LETTRE OUVERTE AUX FEMMES

par Serge Toussaint

Au cours des derniers mois et des dernières années, j’ai écrit diverses lettres ouvertes, non pas dans le but de susciter des polémiques ou de faire valoir mes idées dans tel ou tel domaine,mais dans celui d’échanger sur des sujets qui me tiennent à cœur en tant que citoyen et Grand Maître de l’Ancien et Mystique Ordre de la Rose-Croix. À plusieurs reprises, j’ai pensé en rédiger une à l’intention des femmes, mais je me suis ravisé chaque fois, de crainte de sembler quelque peu opportuniste. En effet, on ne compte plus le nombre d’émissions, d’éditoriaux, d’articles, de débats et autres entretiens portant sur ce thème et les questions qui lui sont liées : égalité, parité, maltraitance, discrimination, etc. Après maintes hésitations, je me suis finalement décidé à rédiger cette «Lettre ouverte aux femmes», afin que ceux et celles qui la liront mesurent à quel point les Rosicruciens ont toujours été précurseurs dans ce domaine.

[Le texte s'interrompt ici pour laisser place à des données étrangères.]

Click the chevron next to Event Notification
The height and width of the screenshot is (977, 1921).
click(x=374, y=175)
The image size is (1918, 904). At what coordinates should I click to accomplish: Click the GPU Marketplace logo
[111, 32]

En premier lieu, il me semble important de préciser ou de rappeler que sur le plan traditionnel, l’Ordre de la Rose-Croix remonte aux Écoles de Mystères de l’Égypte antique. Or, les femmes étaient admises au même titre que les hommes à fréquenter ces Écoles, et certaines d’entre elles faisaient partie des maîtres qui les dirigeaient. D’une manière générale, la femme était très respectée dans la civilisation égyptienne, ne serait-ce que parce qu’elle donnait la vie (ankh), laquelle était considérée comme le bien le plus précieux qui soit. À plusieurs reprises, l’Égypte fut dirigée par des pharaons femmes qui donnèrent la preuve de leur intelligence et de leurs compétences, parmi lesquelles Hatshepsout et Cléopâtre. Nombre de reines furent également connues pour avoir joué un rôle très positif sur les plans social et politique, à l’instar de Khenet-Kaous, Tiyi, Nefertiti, Mouttouya, Nefertari, etc.

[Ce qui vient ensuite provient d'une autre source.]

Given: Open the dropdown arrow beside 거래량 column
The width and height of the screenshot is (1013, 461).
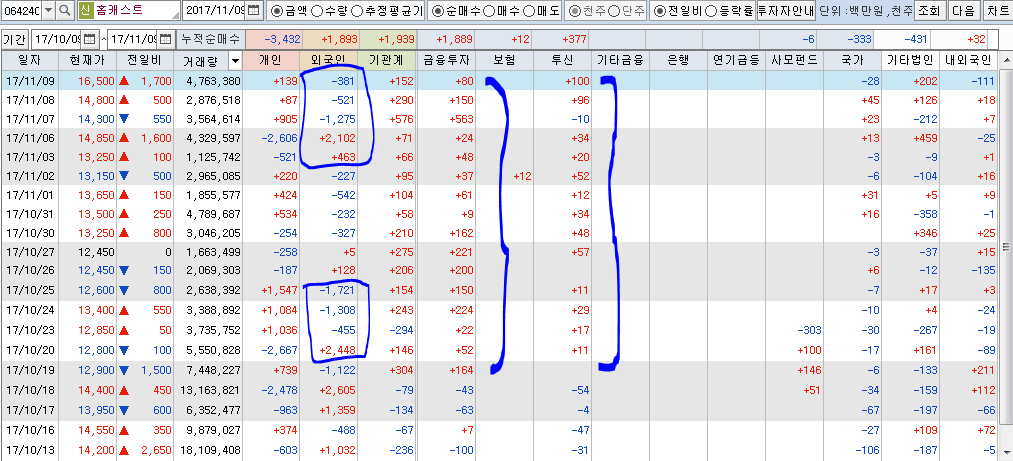Looking at the screenshot, I should (235, 60).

Fidèle à sa Tradition, l’A.M.O.R.C. a toujours été ouvert aux femmes comme aux hommes, à tel point qu’elles sont quasiment aussi nombreuses (40 %). Dans la juridiction francophone, le deuxième Grand Maître fut une femme (Jeanne Guesdon). D’autres juridictions sont ou ont été dirigées par une femme. Il en est également qui sont chargées de superviser une région ou qui, sur un plan local, sont responsables d’une Loge, lieu où les Rosicruciens qui le souhaitent peuvent se réunir pour mener des travaux collectifs. L’Ordre de la Rose-Croix n’a donc pas attendu que l’on s’interroge sur l’égalité et la parité homme/femme pour les admettre sans distinction et leur accorder les mêmes droits et les mêmes prérogatives. De même, il a toujours été ouvert à toutes les races, toutes les nationalités, toutes les classes sociales et toutes les religions, étant entendu qu’il est totalement apolitique. En cela, il constitue une fraternité (les femmes pourraient dire une «sororité») universelle et cosmopolite.

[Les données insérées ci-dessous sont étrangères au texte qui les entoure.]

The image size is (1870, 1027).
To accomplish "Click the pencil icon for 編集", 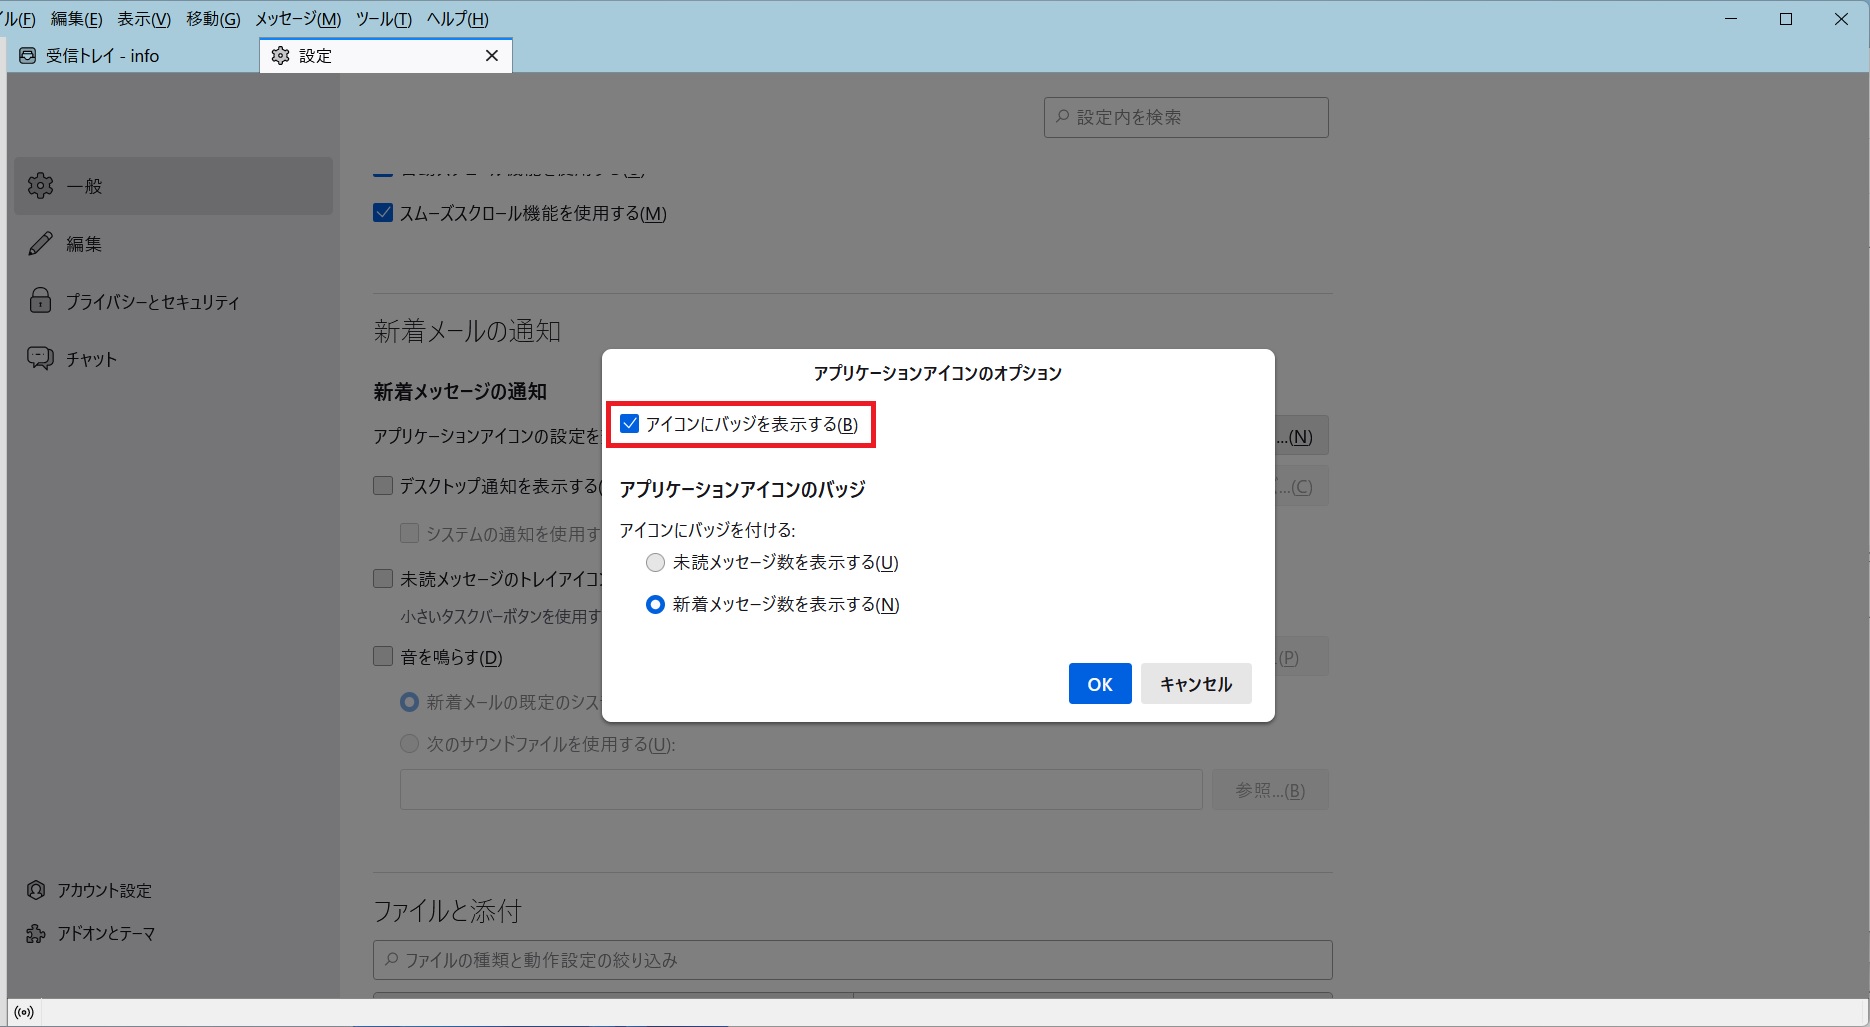I will (x=40, y=244).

La question qui se pose est de savoir pourquoi les femmes, depuis des millénaires et de nos jours encore, ne sont pas considérées comme les égales des hommes et subissent diverses discriminations et oppressions. Je pense que la cause essentielle de cette situation provient d’une interprétation littérale des textes qui ont servi de fondement au Judaïsme, au Christianisme et à l’Islam, religions que par ailleurs je respecte dans ce qu’elles offrent de meilleur à leurs fidèles pour vivre leur foi. Si l’on en croit la Genèse, Adam a été chassé du Paradis à cause d’Ève qui, influencée par le serpent (le diable), l’incita à manger la pomme (le fruit de la connaissance), ce que Dieu leur avait interdit de faire. D’après la Bible, ce «péché originel» entraîna la «chute de l’homme», et avec elle la vie d’épreuves et de souffrances à laquelle le genre humain semble condamné. Vue sous cet angle, c’est la femme qui serait responsable de la condition actuelle de l’humanité. Pour ce qui est du Coran, il est dit dans la sourate 4 (34) : «Les hommes ont autorité sur les femmes en raison des faveurs qu’Allah accorde à ceux-là sur celles-ci, et en raison des dépenses qu’ils font de leurs biens [pour elles]».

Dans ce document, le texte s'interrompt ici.